Ein 23-jähriger Afghane, der aus Tübingen rechtswidrig nach Kabul abgeschoben wurde, muss zurückgeholt werden. Das Bundesamt für Migration und Flüchtlinge räumt Fehler ein. Der junge Afghane hat sich in Tübingen telefonisch gemeldet und schöpft Hoffnung auf eine Rückkehr.

Tübingen - Das Bedauern im Bundesamt für Migration und Flüchtlinge (BAMF) ist groß. „Wir werden alle möglichen Wege nutzen, um den jungen Afghanen zeitnah zurückzuholen“, versichert die Pressesprecherin und bezieht sich auf einen Fall, der bisher einmalig ist in Deutschland. Ein Fall von Behördenversagen und mangelhafter Kommunikation, ein Asylverfahren, bei dem vieles schief gelaufen ist und der Ausgang ungewiss.

 

Der 23-jährige Afghane Hasmatullah F., der in einer Flüchtlingsunterkunft in Tübingen lebte, ist rechtswidrig nach Bulgarien und weiter nach Kabul abgeschoben worden. Weil ein Eilverfahren gegen seinen abgelehnten Asylantrag noch anhängig war, hätte er nicht in den Flieger gesetzt werden dürfen.

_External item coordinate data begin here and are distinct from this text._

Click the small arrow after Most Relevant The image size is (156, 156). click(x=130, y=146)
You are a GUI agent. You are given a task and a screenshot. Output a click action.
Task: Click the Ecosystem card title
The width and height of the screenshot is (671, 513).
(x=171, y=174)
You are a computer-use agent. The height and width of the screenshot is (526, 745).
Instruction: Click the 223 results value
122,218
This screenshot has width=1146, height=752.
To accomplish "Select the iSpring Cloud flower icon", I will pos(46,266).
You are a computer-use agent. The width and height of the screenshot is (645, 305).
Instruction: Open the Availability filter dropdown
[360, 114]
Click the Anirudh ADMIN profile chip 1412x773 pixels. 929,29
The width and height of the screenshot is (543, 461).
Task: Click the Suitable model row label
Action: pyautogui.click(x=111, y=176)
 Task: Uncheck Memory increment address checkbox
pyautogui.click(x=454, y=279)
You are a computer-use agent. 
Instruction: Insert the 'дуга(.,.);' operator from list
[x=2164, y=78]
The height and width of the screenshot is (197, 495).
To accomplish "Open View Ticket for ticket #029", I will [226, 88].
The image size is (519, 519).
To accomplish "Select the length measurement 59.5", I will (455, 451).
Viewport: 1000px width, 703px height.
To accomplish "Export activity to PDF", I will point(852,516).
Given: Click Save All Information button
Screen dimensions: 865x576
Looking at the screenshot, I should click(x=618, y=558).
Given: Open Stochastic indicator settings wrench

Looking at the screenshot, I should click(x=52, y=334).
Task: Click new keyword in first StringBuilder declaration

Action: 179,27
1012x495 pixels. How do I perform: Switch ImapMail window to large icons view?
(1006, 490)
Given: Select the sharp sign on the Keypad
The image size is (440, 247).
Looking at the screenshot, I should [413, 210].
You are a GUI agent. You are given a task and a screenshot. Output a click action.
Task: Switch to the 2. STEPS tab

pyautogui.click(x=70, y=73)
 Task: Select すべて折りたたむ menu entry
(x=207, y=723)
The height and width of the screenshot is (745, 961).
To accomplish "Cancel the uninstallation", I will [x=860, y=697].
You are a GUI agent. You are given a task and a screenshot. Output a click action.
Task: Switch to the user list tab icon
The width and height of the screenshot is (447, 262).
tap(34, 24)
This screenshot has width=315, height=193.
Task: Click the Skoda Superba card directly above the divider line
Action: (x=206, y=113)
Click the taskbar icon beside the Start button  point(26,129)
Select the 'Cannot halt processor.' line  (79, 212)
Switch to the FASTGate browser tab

Jetzt muss ihn das Bundesamt nach einem Beschluss des Verwaltungsgerichts in Sigmaringen wieder nach Deutschland zurückbringen. „Es ist das gute Recht eines jeden Flüchtlings, dass geprüft wird, ob er einen Anspruch auf Schutz hat“, sagt Otto-Paul Bitzer, der Pressesprecher des Gerichts.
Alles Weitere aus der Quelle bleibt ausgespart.